• EXERCISE DESCRIPTION
Whenever the word "agent" appears in a line of the listing, copy that line.

• SUPPLIED ENTRIES
▬▬▬▬▬▬
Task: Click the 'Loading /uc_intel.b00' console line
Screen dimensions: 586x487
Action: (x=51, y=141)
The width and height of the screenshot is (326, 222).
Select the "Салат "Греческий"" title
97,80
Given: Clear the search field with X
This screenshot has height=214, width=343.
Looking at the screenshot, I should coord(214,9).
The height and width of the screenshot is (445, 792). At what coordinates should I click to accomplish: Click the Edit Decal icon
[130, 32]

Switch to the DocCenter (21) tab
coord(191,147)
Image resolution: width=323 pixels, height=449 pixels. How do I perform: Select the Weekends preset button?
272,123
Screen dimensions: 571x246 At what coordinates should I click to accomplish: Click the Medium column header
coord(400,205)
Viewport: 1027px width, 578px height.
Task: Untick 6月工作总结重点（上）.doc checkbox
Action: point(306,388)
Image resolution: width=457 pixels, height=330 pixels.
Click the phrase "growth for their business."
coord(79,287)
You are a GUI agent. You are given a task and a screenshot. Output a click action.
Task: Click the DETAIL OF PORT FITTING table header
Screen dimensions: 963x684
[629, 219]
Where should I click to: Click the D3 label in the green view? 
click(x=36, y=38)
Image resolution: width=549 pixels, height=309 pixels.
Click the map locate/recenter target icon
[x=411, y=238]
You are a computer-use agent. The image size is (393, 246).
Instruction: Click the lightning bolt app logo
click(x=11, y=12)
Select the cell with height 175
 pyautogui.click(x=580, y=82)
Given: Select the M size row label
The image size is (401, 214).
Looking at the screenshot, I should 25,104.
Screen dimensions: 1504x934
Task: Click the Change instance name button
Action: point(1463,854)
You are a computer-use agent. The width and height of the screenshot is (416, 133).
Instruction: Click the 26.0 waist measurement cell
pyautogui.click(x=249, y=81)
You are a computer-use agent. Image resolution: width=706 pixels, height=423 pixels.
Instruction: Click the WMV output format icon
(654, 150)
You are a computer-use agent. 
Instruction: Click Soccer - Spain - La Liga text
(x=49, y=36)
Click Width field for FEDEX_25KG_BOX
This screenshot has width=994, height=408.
▬▬▬▬▬▬
• ANSWER TO THE EXERCISE
You are a GUI agent. You are given a task and a screenshot. Output a click action.
You are a computer-use agent. The image size is (393, 246).
You are a computer-use agent. The width and height of the screenshot is (416, 133).
You are a computer-use agent. Image resolution: width=706 pixels, height=423 pixels.
You are a computer-use agent. 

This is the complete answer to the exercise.